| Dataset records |
──────────

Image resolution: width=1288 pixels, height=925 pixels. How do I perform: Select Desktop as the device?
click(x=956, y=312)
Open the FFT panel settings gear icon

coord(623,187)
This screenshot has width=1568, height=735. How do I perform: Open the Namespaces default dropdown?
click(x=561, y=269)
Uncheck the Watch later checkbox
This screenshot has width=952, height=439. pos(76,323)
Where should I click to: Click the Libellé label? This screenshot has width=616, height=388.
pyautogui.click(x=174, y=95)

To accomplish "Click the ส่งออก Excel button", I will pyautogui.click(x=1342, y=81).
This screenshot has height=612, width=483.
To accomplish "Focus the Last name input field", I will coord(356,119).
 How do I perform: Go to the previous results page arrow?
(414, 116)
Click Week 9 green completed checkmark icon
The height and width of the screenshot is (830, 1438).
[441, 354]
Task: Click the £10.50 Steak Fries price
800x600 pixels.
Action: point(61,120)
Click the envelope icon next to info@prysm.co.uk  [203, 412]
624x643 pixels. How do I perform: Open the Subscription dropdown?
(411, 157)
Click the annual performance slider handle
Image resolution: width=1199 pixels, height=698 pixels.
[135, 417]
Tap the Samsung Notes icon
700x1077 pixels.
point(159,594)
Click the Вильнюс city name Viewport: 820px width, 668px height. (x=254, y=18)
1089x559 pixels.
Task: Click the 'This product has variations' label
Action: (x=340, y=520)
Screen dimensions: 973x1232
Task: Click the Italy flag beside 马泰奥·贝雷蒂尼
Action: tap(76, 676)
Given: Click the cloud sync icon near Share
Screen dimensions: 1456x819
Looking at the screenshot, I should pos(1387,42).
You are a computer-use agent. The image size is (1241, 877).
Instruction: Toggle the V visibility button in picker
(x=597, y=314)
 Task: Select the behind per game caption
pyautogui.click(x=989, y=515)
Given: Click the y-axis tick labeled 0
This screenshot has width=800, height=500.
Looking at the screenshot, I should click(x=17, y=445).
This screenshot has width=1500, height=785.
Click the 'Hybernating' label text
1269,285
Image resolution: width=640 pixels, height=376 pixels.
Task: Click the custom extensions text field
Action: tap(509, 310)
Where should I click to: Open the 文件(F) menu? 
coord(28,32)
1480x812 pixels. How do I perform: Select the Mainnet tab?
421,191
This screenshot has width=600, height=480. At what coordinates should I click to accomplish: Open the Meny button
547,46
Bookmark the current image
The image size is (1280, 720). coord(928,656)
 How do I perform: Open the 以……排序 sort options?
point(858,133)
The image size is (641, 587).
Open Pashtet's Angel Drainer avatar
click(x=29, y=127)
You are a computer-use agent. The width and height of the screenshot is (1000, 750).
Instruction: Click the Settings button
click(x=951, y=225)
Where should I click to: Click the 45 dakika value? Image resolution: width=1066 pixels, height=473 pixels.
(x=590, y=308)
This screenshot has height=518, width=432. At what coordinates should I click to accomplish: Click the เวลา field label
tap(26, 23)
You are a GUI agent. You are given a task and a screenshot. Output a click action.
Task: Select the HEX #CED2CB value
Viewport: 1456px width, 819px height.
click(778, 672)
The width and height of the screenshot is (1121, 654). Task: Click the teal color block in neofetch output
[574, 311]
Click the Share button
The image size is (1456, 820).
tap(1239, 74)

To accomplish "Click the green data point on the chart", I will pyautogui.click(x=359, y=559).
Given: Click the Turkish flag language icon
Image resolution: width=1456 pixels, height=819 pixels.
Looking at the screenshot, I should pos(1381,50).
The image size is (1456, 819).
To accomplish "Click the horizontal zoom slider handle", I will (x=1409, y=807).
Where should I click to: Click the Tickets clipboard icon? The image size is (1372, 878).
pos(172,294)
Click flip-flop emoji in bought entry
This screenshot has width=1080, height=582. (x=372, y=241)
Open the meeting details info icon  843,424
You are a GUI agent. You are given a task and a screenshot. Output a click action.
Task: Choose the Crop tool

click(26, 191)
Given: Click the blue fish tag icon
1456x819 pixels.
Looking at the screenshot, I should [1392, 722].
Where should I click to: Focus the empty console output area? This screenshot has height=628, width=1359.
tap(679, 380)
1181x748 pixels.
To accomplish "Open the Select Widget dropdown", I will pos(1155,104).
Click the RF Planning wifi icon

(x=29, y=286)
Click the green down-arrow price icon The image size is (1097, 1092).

──────────

| Stated goal |
Rewrite the rows above, changing every "How do I perform" to "How can I do" and leaving everything else untouched.

| Output below |
Image resolution: width=1288 pixels, height=925 pixels. How can I do: Select Desktop as the device?
click(x=956, y=312)
Open the FFT panel settings gear icon

coord(623,187)
This screenshot has width=1568, height=735. How can I do: Open the Namespaces default dropdown?
click(x=561, y=269)
Uncheck the Watch later checkbox
This screenshot has width=952, height=439. pos(76,323)
Where should I click to: Click the Libellé label? This screenshot has width=616, height=388.
pyautogui.click(x=174, y=95)

To accomplish "Click the ส่งออก Excel button", I will pyautogui.click(x=1342, y=81).
This screenshot has height=612, width=483.
To accomplish "Focus the Last name input field", I will coord(356,119).
 How can I do: Go to the previous results page arrow?
(414, 116)
Click Week 9 green completed checkmark icon
The height and width of the screenshot is (830, 1438).
[441, 354]
Task: Click the £10.50 Steak Fries price
800x600 pixels.
Action: point(61,120)
Click the envelope icon next to info@prysm.co.uk  [203, 412]
624x643 pixels. How can I do: Open the Subscription dropdown?
(411, 157)
Click the annual performance slider handle
Image resolution: width=1199 pixels, height=698 pixels.
[135, 417]
Tap the Samsung Notes icon
700x1077 pixels.
point(159,594)
Click the Вильнюс city name Viewport: 820px width, 668px height. (x=254, y=18)
1089x559 pixels.
Task: Click the 'This product has variations' label
Action: (x=340, y=520)
Screen dimensions: 973x1232
Task: Click the Italy flag beside 马泰奥·贝雷蒂尼
Action: tap(76, 676)
Given: Click the cloud sync icon near Share
Screen dimensions: 1456x819
Looking at the screenshot, I should pos(1387,42).
You are a computer-use agent. The image size is (1241, 877).
Instruction: Toggle the V visibility button in picker
(x=597, y=314)
 Task: Select the behind per game caption
pyautogui.click(x=989, y=515)
Given: Click the y-axis tick labeled 0
This screenshot has width=800, height=500.
Looking at the screenshot, I should click(x=17, y=445).
This screenshot has width=1500, height=785.
Click the 'Hybernating' label text
1269,285
Image resolution: width=640 pixels, height=376 pixels.
Task: Click the custom extensions text field
Action: tap(509, 310)
Where should I click to: Open the 文件(F) menu? 
coord(28,32)
1480x812 pixels. How can I do: Select the Mainnet tab?
421,191
This screenshot has width=600, height=480. At what coordinates should I click to accomplish: Open the Meny button
547,46
Bookmark the current image
The image size is (1280, 720). coord(928,656)
 How can I do: Open the 以……排序 sort options?
point(858,133)
The image size is (641, 587).
Open Pashtet's Angel Drainer avatar
click(x=29, y=127)
You are a computer-use agent. The width and height of the screenshot is (1000, 750).
Instruction: Click the Settings button
click(x=951, y=225)
Where should I click to: Click the 45 dakika value? Image resolution: width=1066 pixels, height=473 pixels.
(x=590, y=308)
This screenshot has height=518, width=432. At what coordinates should I click to accomplish: Click the เวลา field label
tap(26, 23)
You are a GUI agent. You are given a task and a screenshot. Output a click action.
Task: Select the HEX #CED2CB value
Viewport: 1456px width, 819px height.
click(778, 672)
The width and height of the screenshot is (1121, 654). Task: Click the teal color block in neofetch output
[574, 311]
Click the Share button
The image size is (1456, 820).
tap(1239, 74)

To accomplish "Click the green data point on the chart", I will pyautogui.click(x=359, y=559).
Given: Click the Turkish flag language icon
Image resolution: width=1456 pixels, height=819 pixels.
Looking at the screenshot, I should pos(1381,50).
The image size is (1456, 819).
To accomplish "Click the horizontal zoom slider handle", I will (x=1409, y=807).
Where should I click to: Click the Tickets clipboard icon? The image size is (1372, 878).
pos(172,294)
Click flip-flop emoji in bought entry
This screenshot has width=1080, height=582. (x=372, y=241)
Open the meeting details info icon  843,424
You are a GUI agent. You are given a task and a screenshot. Output a click action.
Task: Choose the Crop tool

click(26, 191)
Given: Click the blue fish tag icon
1456x819 pixels.
Looking at the screenshot, I should [1392, 722].
Where should I click to: Focus the empty console output area? This screenshot has height=628, width=1359.
tap(679, 380)
1181x748 pixels.
To accomplish "Open the Select Widget dropdown", I will pos(1155,104).
Click the RF Planning wifi icon

(x=29, y=286)
Click the green down-arrow price icon The image size is (1097, 1092).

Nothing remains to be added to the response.